Friday, September 27, 2019

No dog.

In classic Bollywood tradition, Jangal Mein Mangal (1972) is too much movie to be confined to a single genre. The movie is really two movies; one is a light-hearted, sunny romantic farce reminiscent of Love’s Labours Lost, and the other is a groovy madcap mystery that owes a great deal to Scooby Doo. The two sub-movies are deftly balanced and almost perfectly blended, but there is a twist that spoils the otherwise irresistible good mood.

The first plot is very simple. Professor Laxmi (Sonia Sahni) and her eight students, accompanied by their chaperon, Sister Sophia (Meena Roy), arrive at a guest house in the forests of Kerala for a botanical study. Laxmi is pleased that there are no men in the immediate vicinity, apart from the servant, Totaram (Paintal), who explicitly doesn’t count. The girls, including the remarkably cute Leela (Reena Roy), tough girl Lata (Meena T.), and Saroj (Jayshree T.), the other one, are less pleased.

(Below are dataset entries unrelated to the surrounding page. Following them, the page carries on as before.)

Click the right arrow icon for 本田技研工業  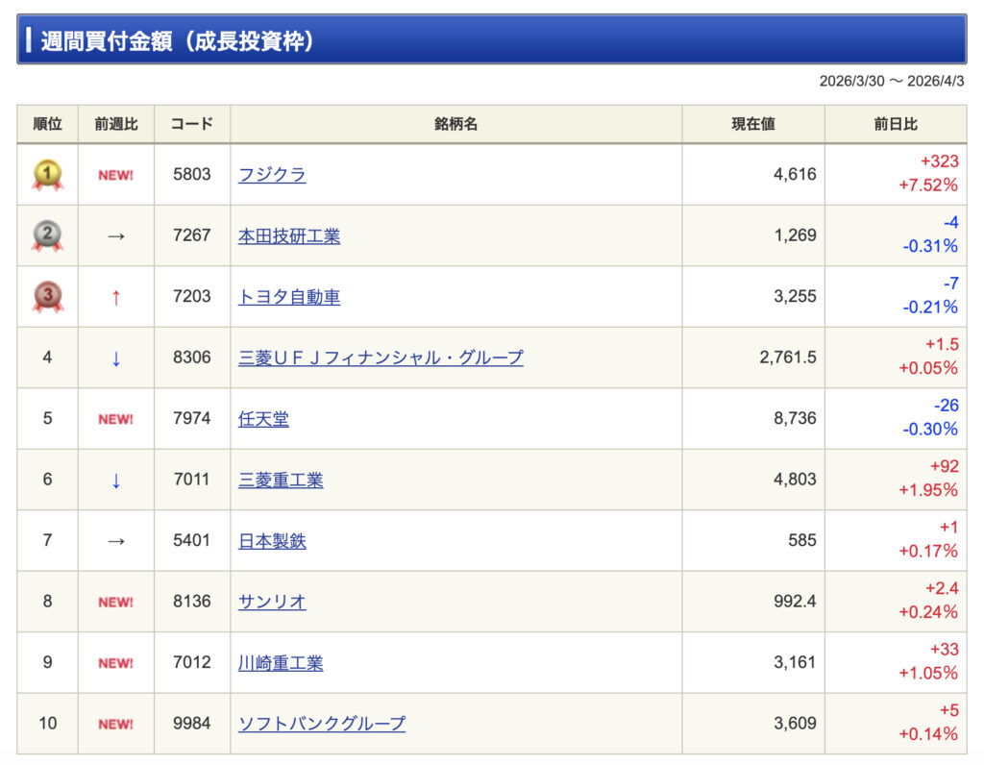click(115, 236)
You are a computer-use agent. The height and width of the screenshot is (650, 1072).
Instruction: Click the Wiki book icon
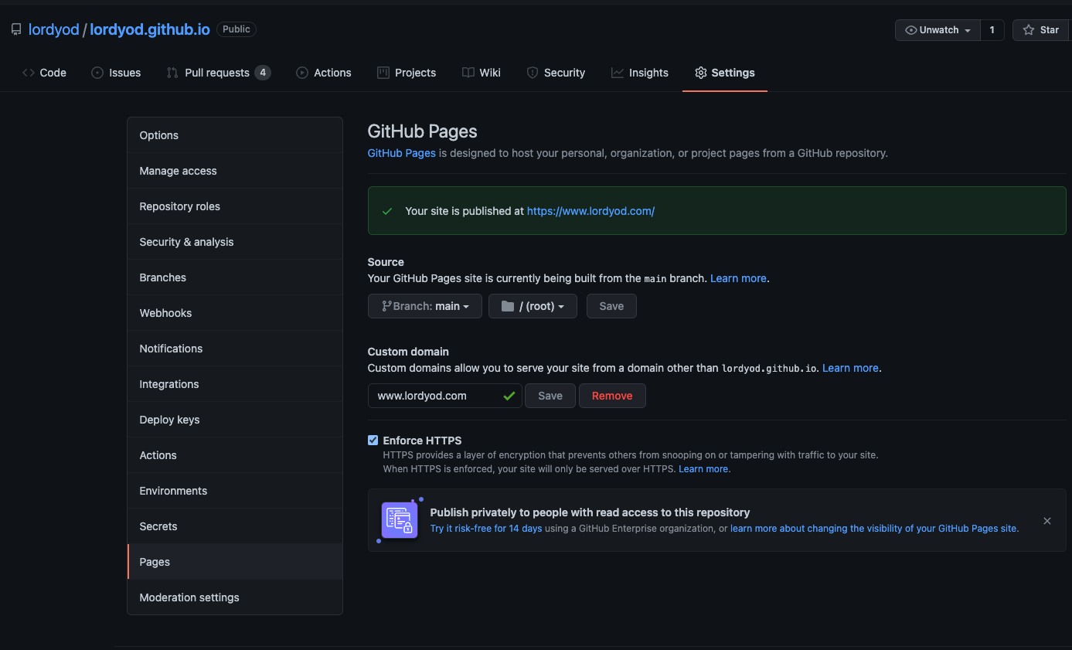click(x=465, y=73)
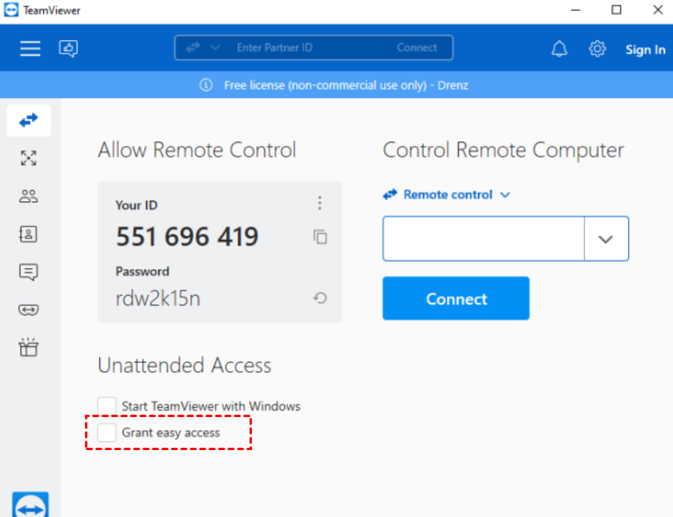Open the three-dot options for Your ID

click(x=320, y=204)

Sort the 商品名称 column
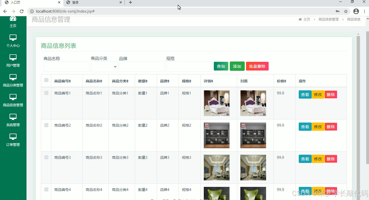click(x=95, y=81)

Before Laxmi and her students can get properly settled, the other guests arrive: botany professor and confirmed bachelor Retired Colonel M. K. Das (Pran), and his nine male students, most notably talented singer Rajesh (Kiran Kumar), effeminate hippy Raghu (Pran again), and Baldev (Narendra Nath), the other one. And that’s really all you need to know. Of course Das and Laxmi take an instant dislike to one another. Of course there are fights and misunderstandings and wacky schemes and cross dressing. Of course the movie ends with everyone neatly paired off.
How do I tell her it's the sari I love?
The plotline unfolds at a pleasant, leisurely pace, though, and there are a few nice touches; while Das and Laxmi only overcome their differences because she’s a girl and girls are afraid of snakes (tee hee), Laxmi’s students trounce the boys at kabaddi, and then have the chance to sexually harass the boys in song, in a gleeful inversion of Bollywood gender norms.
Turns out she is his cup of tea after all.
The other plotline is more complex. A ruined temple has been discovered in the area. The local villagers are ecstatic, but the local Thakur claims that the land and everything on it belongs to him, and that there’s no temple there anyway. He’s perfectly capable of bribing any and all government officials to side with him, so the villagers are out of luck, at least until Rajesh, Raghu, and Baldev decide to get involved.
Never bring a knife to a snake fight.
What the meddling kids don’t know is that the current Thakur’s late brother discovered a treasure trove of valuable statues along with the temple. He usurped his brother (with extreme prejudice!) and kidnapped his manager (and Sophia’s long lost father), Thomas (Balraj Sahni) in order to get his hands on the statues. Thomas refuses to tell him anything, so the Thakur employs a man dressed in an unconvincing ghost costume to scare away the villagers. Naturally, wacky hijinks ensue.
Jinkies!
The “ghost” also kills four people; it’s as if Old Man Jenkins finally snapped. The deaths don’t advance the plot, and don’t even advance the Thakur’s evil schemes; it’s a sudden dose of reality in a movie which really doesn’t need it, and the effect is jarring. On the other hand, the characters do acknowledge that people have died before walking into the sunset hand in hand, which is refreshing.
Jangal Mein Mangal attempts to blend two very different stories, and is nearly completely successful. It would have gotten away with it if not for that meddling ghost!
You've already done the math.  Nine boys + eight girls = bad news for this guy.